--- QUOTED PASSAGE ---

Some GCN GPUs in 16 games and 4 benchmarks

Oh wow this took me ages to do. But here I am actually writing the post on it. Honestly I am really tired and a bit depressed so I am, maybe, going to keep the typing to a minimum and just maybe let the results speak for themselves. Actually I will probably type a ton of crap anyway so just bear with me.


I tested my R9 280X, R9 290X, R9 380X, RX 570 and RX 590 in a load of games and a few benchmarks to evaluate how they performed against each other, while limited to 1000 MHz core and 192GB/s memory bandwidth. With some exceptions, more on that in a moment...


Okay this is a pure synthetic test honestly, for example the Tahiti GPU powering R9 280X was never designed to be limited to 192GB/s, so it will underperform when restricted like this. But why do it, you ask? Because this under-performing also helps me evaluate how much more efficient (especially regarding memory bandwidth) the newer chips are. Well, the ones with the same top-level structure.


There are a few notes though. Firstly, R9 290X wasn't tested at 192GB/s, because this would be completely pointless, as the Hawaii GPU has significantly more Render Back-Ends and Compute Units than the other chips. So I tested this card at reference clocks only. Secondly, RX 590 was tested even though it has 4 more CU than the 280X, 380X and 570. I tested this at the same core clock and memory bandwidth as I was curious to see how much difference the extra 256 SP and 16 Texturing Units actually made, nothing more.

--- INFORMATION SHOWN ---

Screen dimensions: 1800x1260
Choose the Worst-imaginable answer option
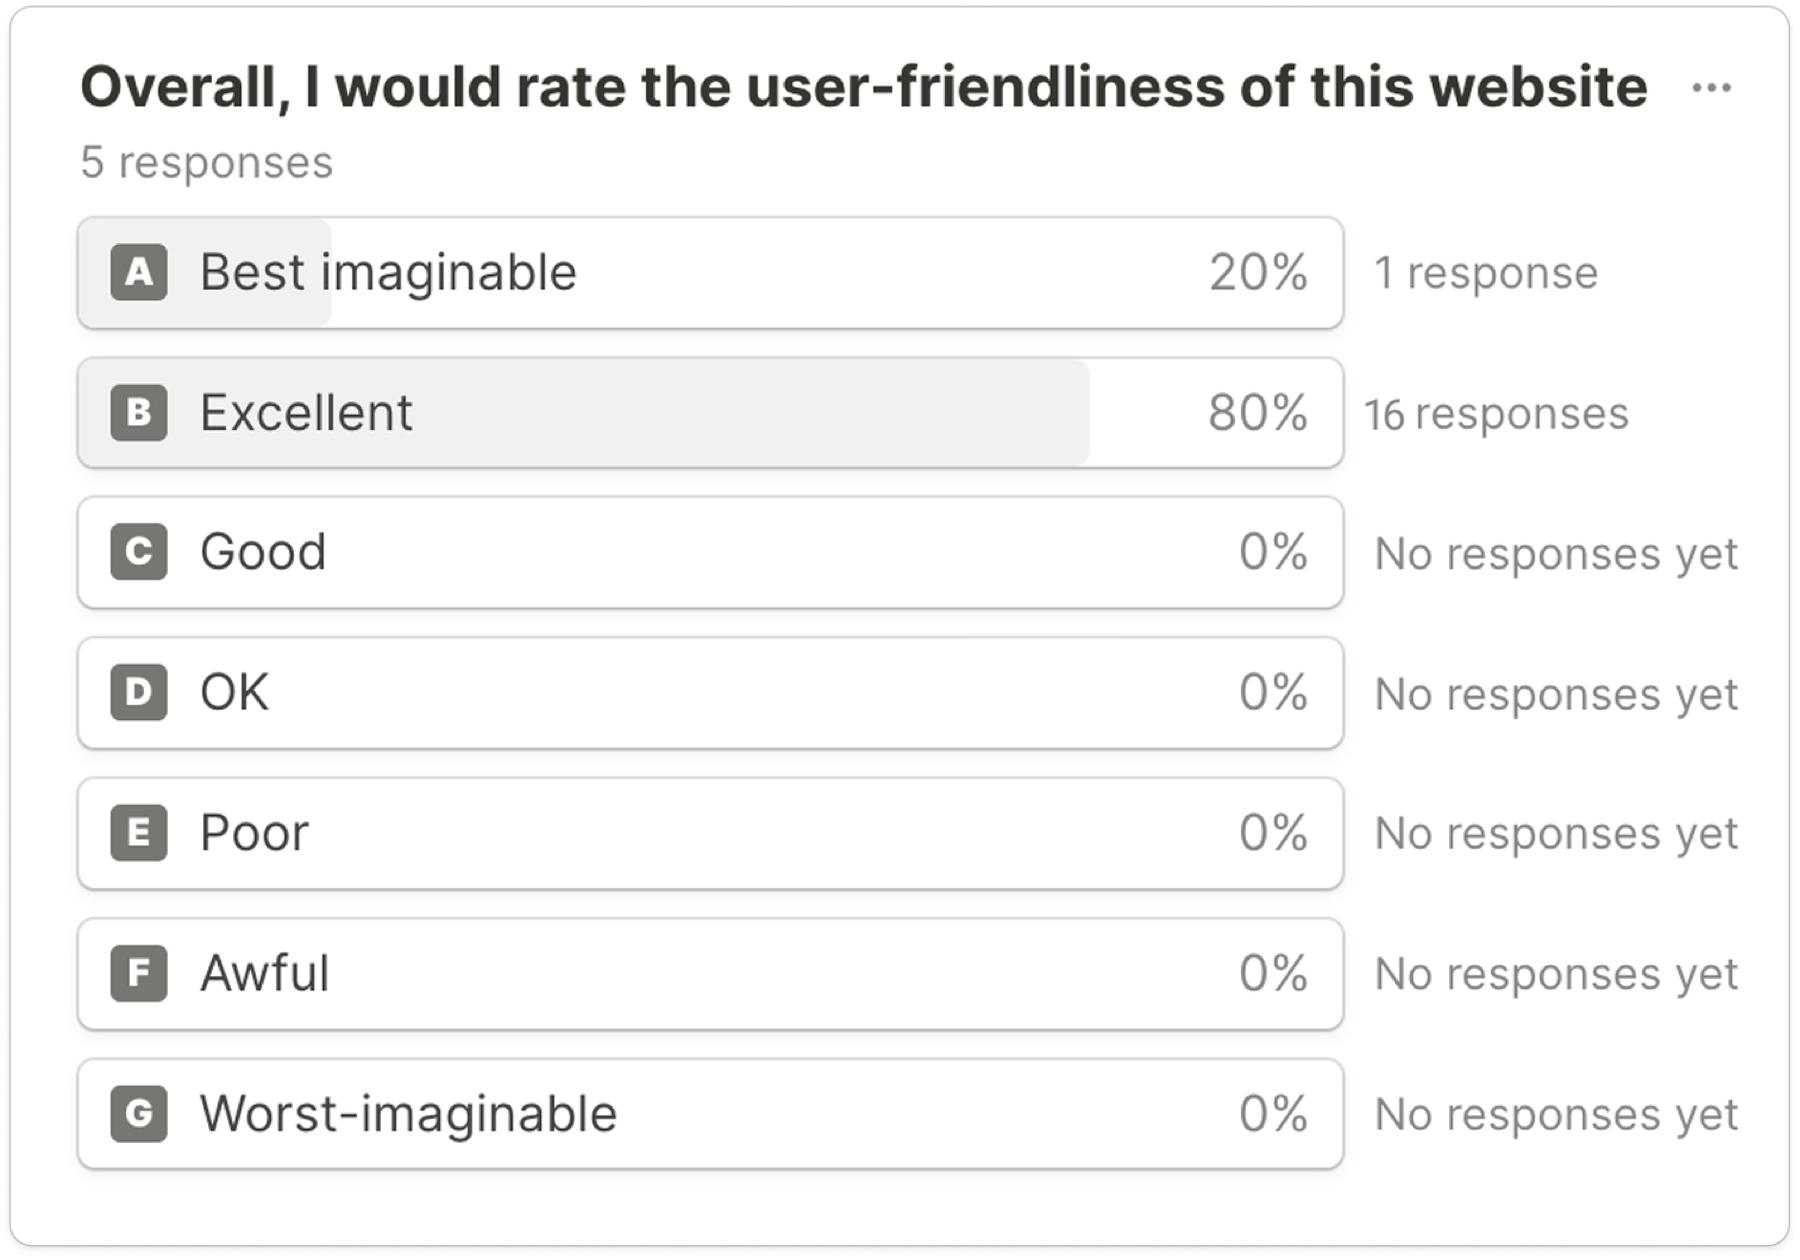click(x=710, y=1113)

---

-- GOAL --
Using the GPU testing post, answer yes or no to each statement and quote the words that decide it: 1. The R9 290X was tested at 192GB/s memory bandwidth. 2. The cards were limited to a 1000 MHz core clock. 3. The RX 590 has 4 more CU than the 280X, 380X and 570. The listing comes from a different source than the post.

-- SOLUTION FOR THIS EXERCISE --
1. No: "R9 290X wasn't tested at 192GB/s"
2. Yes: "while limited to 1000 MHz core and 192GB/s memory bandwidth"
3. Yes: "RX 590 was tested even though it has 4 more CU than the 280X, 380X and 570"